There is no silver bullet solution to reducing audio-visual (AV) spending — equipment is expensive to buy, store, maintain, and manage with skilled labour.
Yet AV plays a vital role in enabling us to communicate with event attendees. NW Group’s Lizzi Lovegrove shares her top tips on how to confidently manage AV on a budget.
AV costs for events are often questioned. However, being clear and communicative will help to stick to budgets.
When planning events, engage with the AV provider as early as possible. Bring them on the journey and discuss the purpose of the event. If information isn’t provided, assumptions on requirements may happen, which leads to equipment on a quote that isn’t needed. Be clear. By talking through the agenda, acknowledging what’s important and identifying low-priority items, you’ll be positioning the event for the best possible tailored quote.
Save yourself time by being clear about budgets in the initial briefing. If you don’t have an exact figure in mind, go for a ballpark. This allows the AV supplier to provide a solution to meet your budget. Don’t be afraid to give a budget and ask what solution they can provide for you, based on your brief and the funds available.
Communicate with your speakers about levels of AV support at the event and equipment resources available to them. That way, you can remove unneeded items from the quote. Equally as important, you don’t want them to feel unsupported if they don’t have their requirements met to deliver their presentation. Presenters can be hard to get a hold of, but preparation is the best outcome for your event and their presentation.

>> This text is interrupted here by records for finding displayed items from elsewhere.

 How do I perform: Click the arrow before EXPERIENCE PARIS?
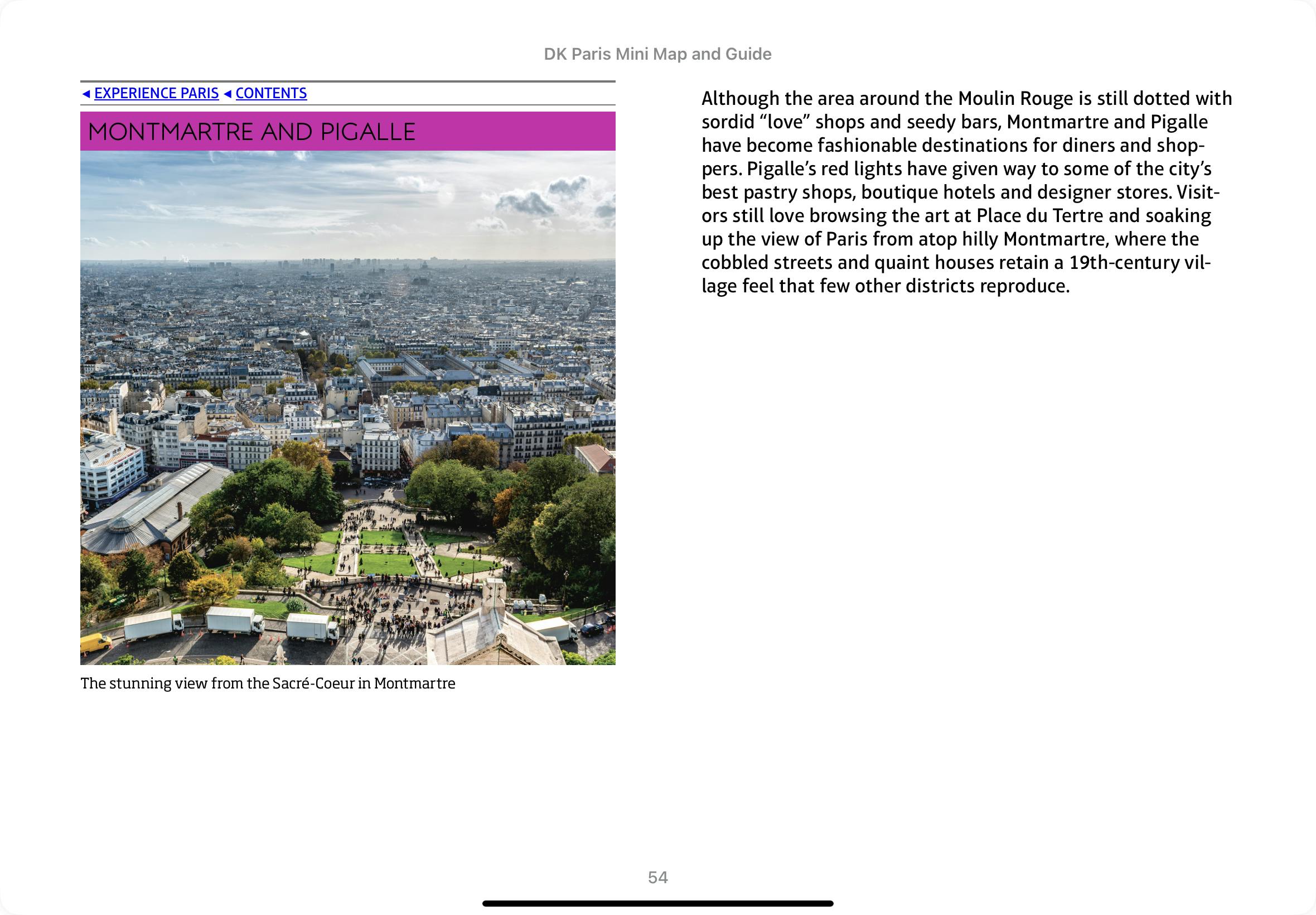pos(86,93)
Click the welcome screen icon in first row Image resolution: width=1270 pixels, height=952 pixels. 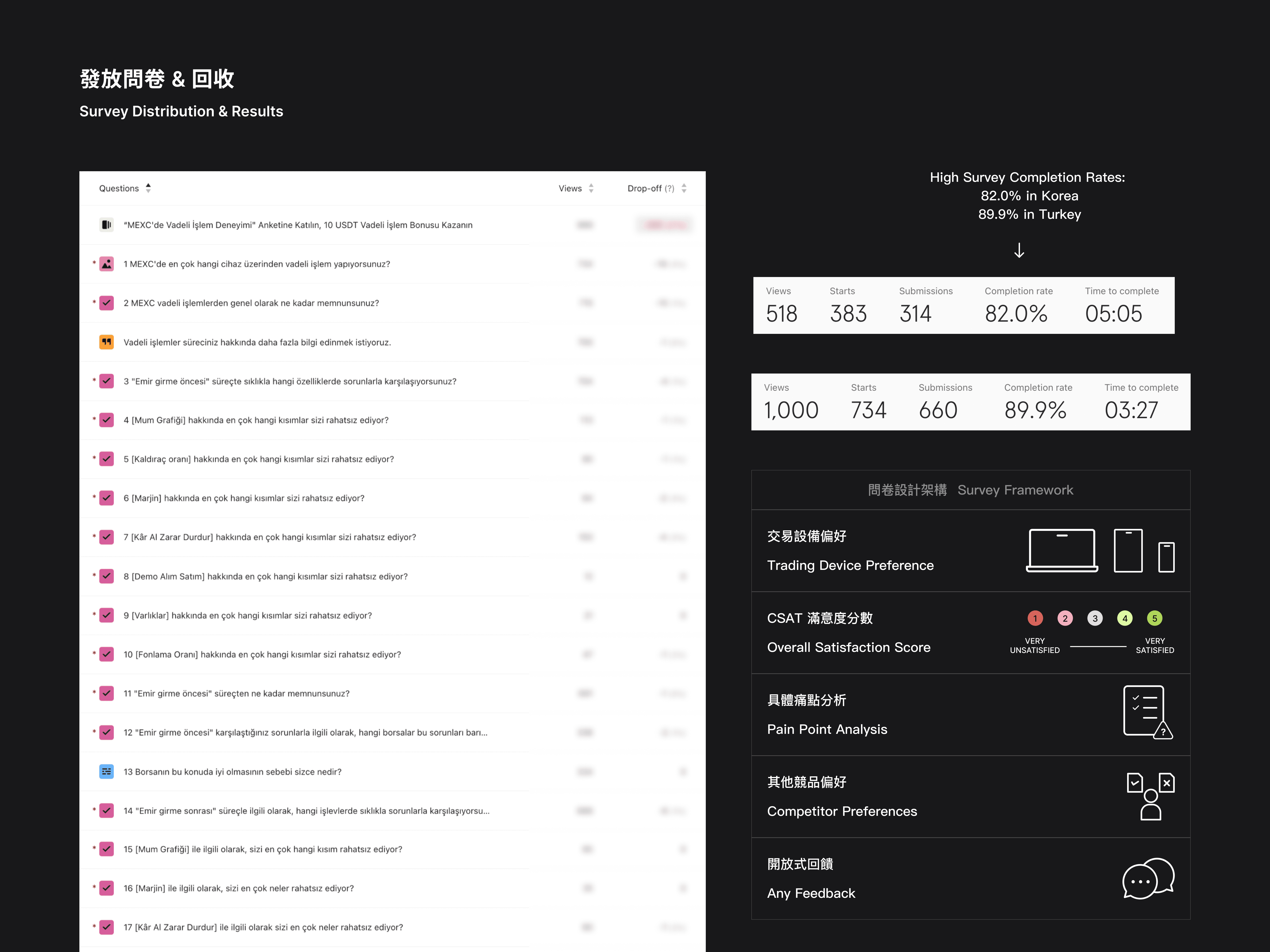[x=106, y=225]
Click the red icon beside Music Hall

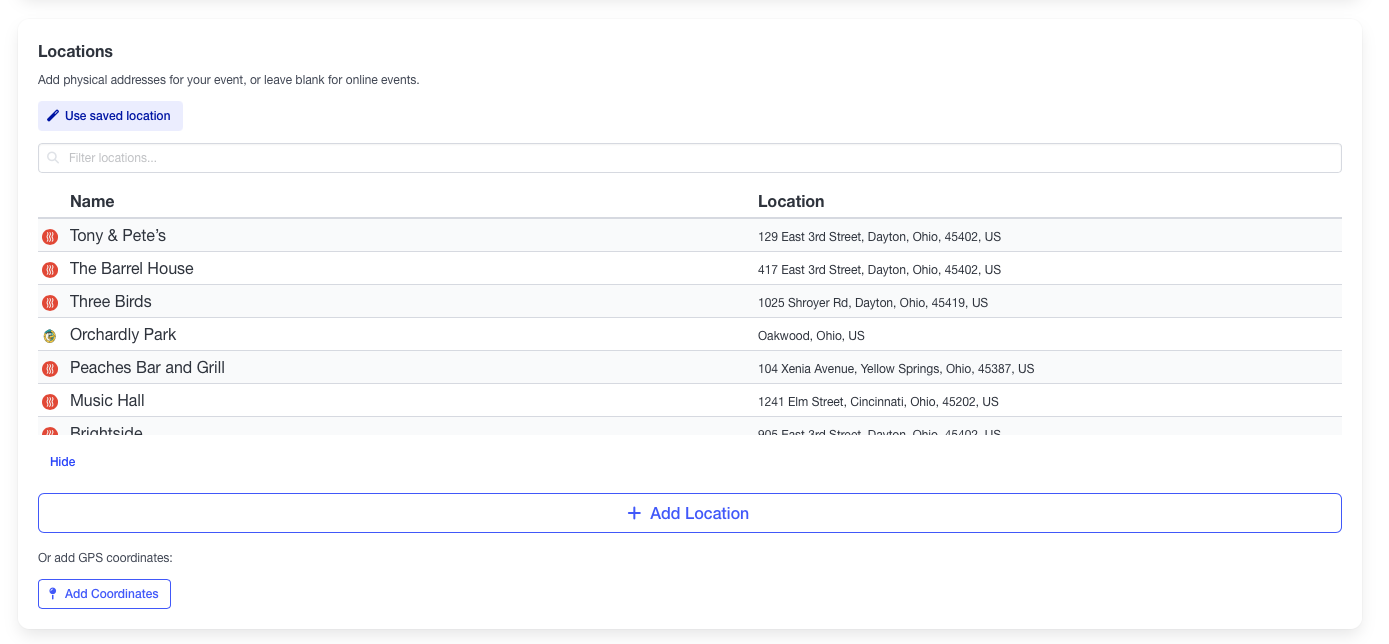click(x=50, y=402)
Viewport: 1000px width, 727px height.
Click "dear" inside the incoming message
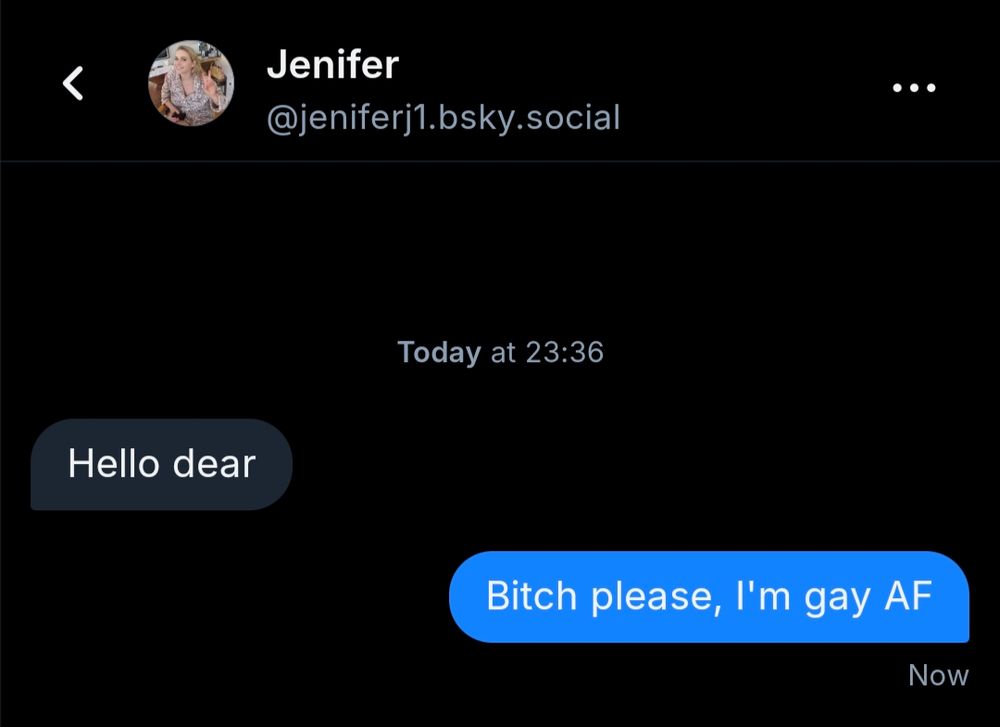click(214, 464)
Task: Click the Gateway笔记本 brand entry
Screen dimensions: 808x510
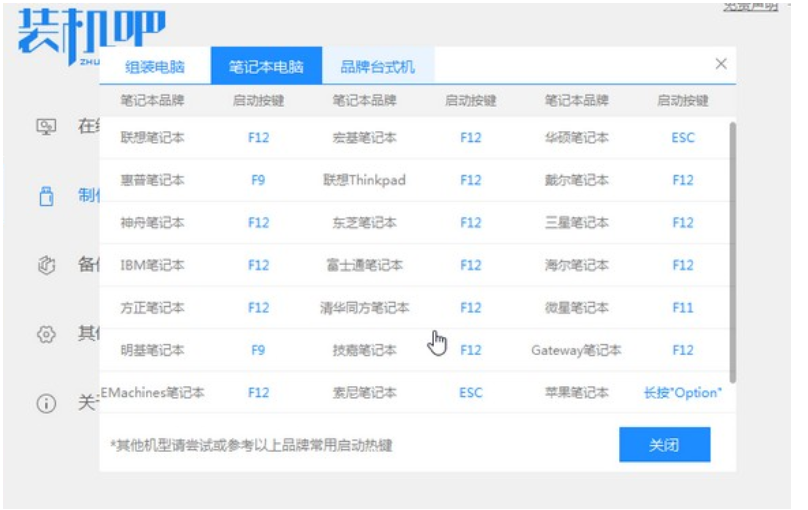Action: (576, 350)
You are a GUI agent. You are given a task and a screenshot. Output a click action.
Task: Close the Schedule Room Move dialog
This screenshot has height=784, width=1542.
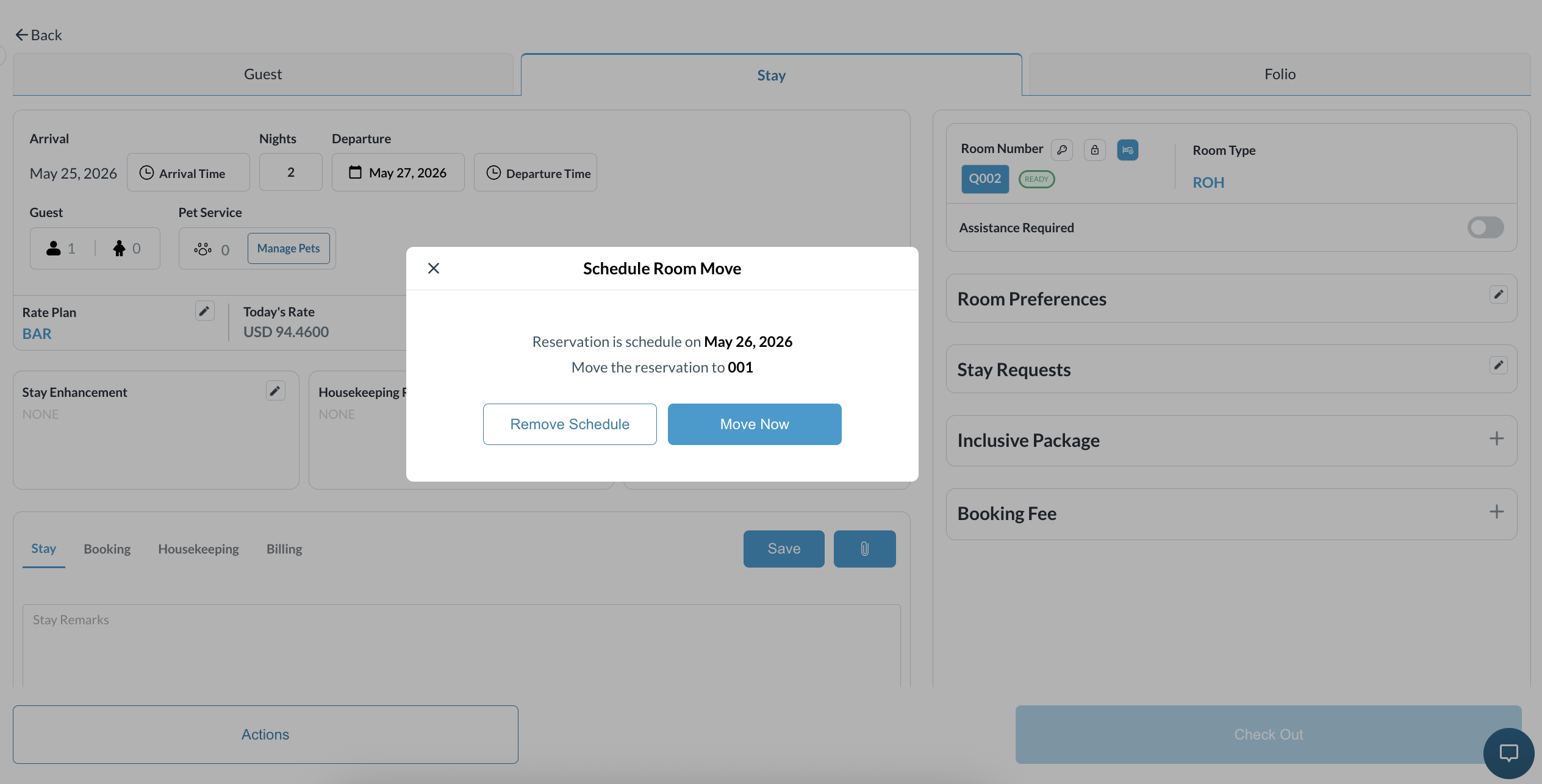(x=434, y=268)
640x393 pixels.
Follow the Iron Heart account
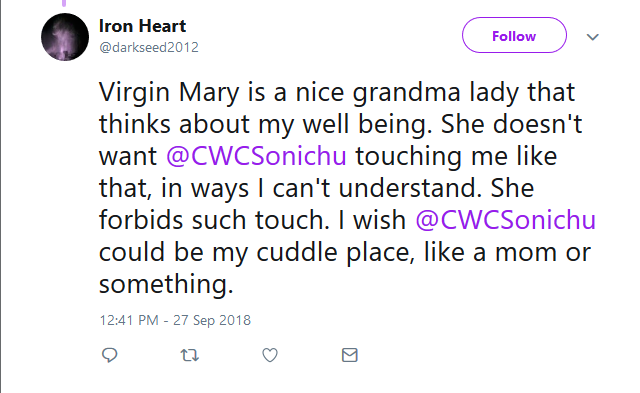(514, 35)
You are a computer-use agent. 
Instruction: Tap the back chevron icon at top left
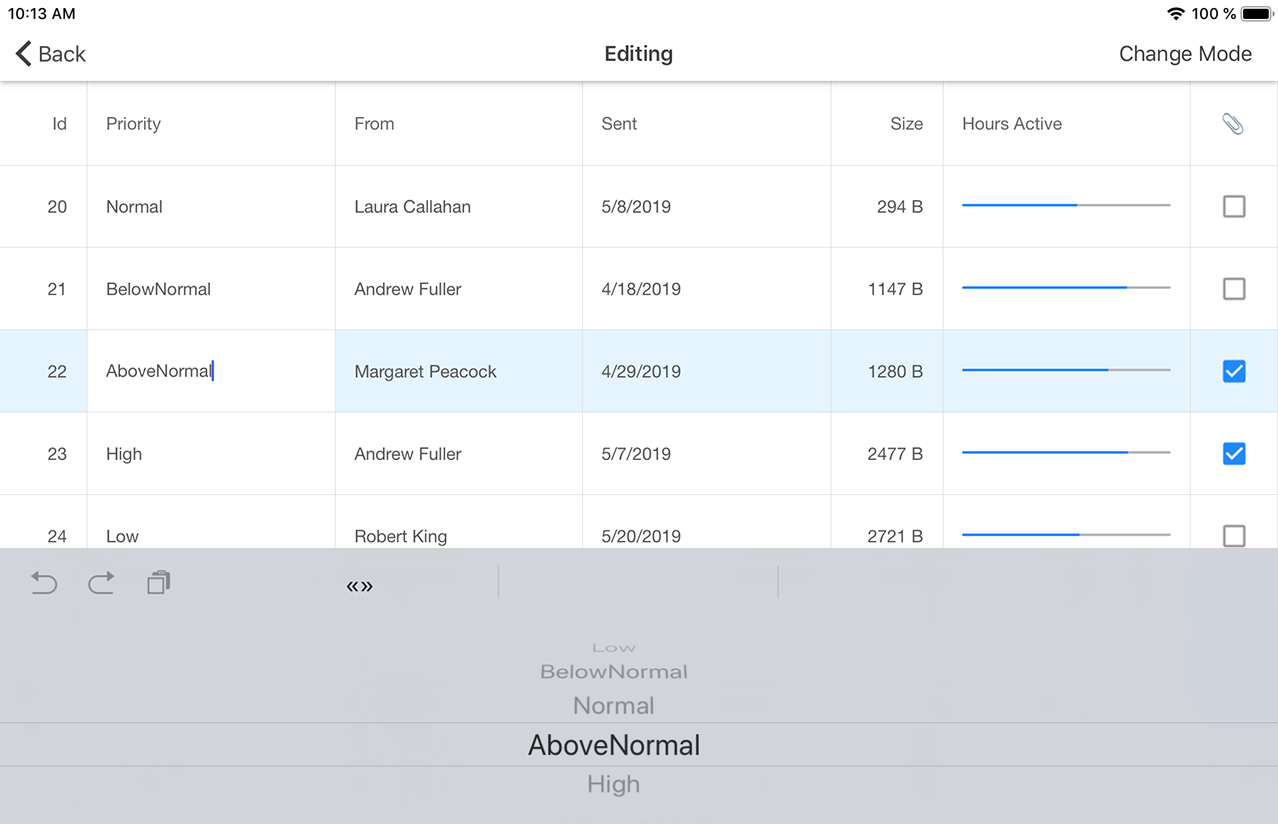coord(22,53)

You are entitled to an itemised quote, particularly if you want to get a better understanding of where your money is being spent and why. If you are over budget and unsure of the equipment description, schedule a call with your AV provider so they can talk you through everything in detail. This exercise is twofold. It educates and empowers you to get a better understanding of what the technical equipment does. Secondly, it helps to prioritise what’s important.